* _Dataset extract_

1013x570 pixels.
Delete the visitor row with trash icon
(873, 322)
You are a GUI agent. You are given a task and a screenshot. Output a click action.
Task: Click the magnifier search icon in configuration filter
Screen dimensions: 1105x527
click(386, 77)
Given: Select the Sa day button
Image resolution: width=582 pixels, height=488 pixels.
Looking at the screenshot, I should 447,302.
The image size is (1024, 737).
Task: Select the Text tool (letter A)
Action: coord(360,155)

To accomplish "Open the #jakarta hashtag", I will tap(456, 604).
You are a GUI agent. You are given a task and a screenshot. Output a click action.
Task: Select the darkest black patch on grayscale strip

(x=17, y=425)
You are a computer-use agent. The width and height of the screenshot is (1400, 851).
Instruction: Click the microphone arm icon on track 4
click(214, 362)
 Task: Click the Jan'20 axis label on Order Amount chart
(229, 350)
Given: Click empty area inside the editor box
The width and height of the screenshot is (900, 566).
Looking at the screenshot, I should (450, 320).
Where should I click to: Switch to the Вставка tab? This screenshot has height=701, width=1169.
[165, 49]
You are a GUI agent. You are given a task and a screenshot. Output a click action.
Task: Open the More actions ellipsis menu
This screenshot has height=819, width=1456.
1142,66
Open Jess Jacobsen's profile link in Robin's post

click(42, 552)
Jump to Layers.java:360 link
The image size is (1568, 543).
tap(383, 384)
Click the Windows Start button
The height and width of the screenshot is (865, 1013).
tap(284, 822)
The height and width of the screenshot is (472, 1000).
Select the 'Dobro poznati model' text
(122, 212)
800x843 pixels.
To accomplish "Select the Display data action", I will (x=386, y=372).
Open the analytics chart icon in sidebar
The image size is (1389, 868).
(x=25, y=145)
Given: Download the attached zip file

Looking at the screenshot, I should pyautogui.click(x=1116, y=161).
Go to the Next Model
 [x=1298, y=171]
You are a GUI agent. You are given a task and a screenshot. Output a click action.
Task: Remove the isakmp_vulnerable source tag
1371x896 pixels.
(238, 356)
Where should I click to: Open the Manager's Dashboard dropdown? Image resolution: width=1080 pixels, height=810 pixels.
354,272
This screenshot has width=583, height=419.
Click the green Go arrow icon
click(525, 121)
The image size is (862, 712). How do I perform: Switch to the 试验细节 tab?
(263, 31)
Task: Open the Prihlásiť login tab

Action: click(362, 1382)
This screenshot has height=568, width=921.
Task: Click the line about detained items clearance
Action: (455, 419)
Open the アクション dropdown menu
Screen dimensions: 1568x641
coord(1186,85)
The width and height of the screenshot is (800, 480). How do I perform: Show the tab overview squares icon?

* _Your objective_
Please write out the whole listing exactly as given.

* _Problem solution_
1013x570 pixels.
Delete the visitor row with trash icon
(873, 322)
You are a GUI agent. You are given a task and a screenshot. Output a click action.
Task: Click the magnifier search icon in configuration filter
Screen dimensions: 1105x527
click(386, 77)
Given: Select the Sa day button
Image resolution: width=582 pixels, height=488 pixels.
Looking at the screenshot, I should 447,302.
The image size is (1024, 737).
Task: Select the Text tool (letter A)
Action: coord(360,155)

To accomplish "Open the #jakarta hashtag", I will tap(456, 604).
You are a GUI agent. You are given a task and a screenshot. Output a click action.
Task: Select the darkest black patch on grayscale strip

(x=17, y=425)
You are a computer-use agent. The width and height of the screenshot is (1400, 851).
Instruction: Click the microphone arm icon on track 4
click(214, 362)
 Task: Click the Jan'20 axis label on Order Amount chart
(229, 350)
Given: Click empty area inside the editor box
The width and height of the screenshot is (900, 566).
Looking at the screenshot, I should (450, 320).
Where should I click to: Switch to the Вставка tab? This screenshot has height=701, width=1169.
[165, 49]
You are a GUI agent. You are given a task and a screenshot. Output a click action.
Task: Open the More actions ellipsis menu
This screenshot has height=819, width=1456.
1142,66
Open Jess Jacobsen's profile link in Robin's post

click(42, 552)
Jump to Layers.java:360 link
The image size is (1568, 543).
tap(383, 384)
Click the Windows Start button
The height and width of the screenshot is (865, 1013).
tap(284, 822)
The height and width of the screenshot is (472, 1000).
Select the 'Dobro poznati model' text
(122, 212)
800x843 pixels.
To accomplish "Select the Display data action", I will (x=386, y=372).
Open the analytics chart icon in sidebar
The image size is (1389, 868).
(x=25, y=145)
Given: Download the attached zip file

Looking at the screenshot, I should pyautogui.click(x=1116, y=161).
Go to the Next Model
 [x=1298, y=171]
You are a GUI agent. You are given a task and a screenshot. Output a click action.
Task: Remove the isakmp_vulnerable source tag
1371x896 pixels.
(238, 356)
Where should I click to: Open the Manager's Dashboard dropdown? Image resolution: width=1080 pixels, height=810 pixels.
354,272
This screenshot has width=583, height=419.
Click the green Go arrow icon
click(525, 121)
The image size is (862, 712). How do I perform: Switch to the 试验细节 tab?
(263, 31)
Task: Open the Prihlásiť login tab

Action: click(362, 1382)
This screenshot has height=568, width=921.
Task: Click the line about detained items clearance
Action: (455, 419)
Open the アクション dropdown menu
Screen dimensions: 1568x641
coord(1186,85)
The width and height of the screenshot is (800, 480). How do I perform: Show the tab overview squares icon?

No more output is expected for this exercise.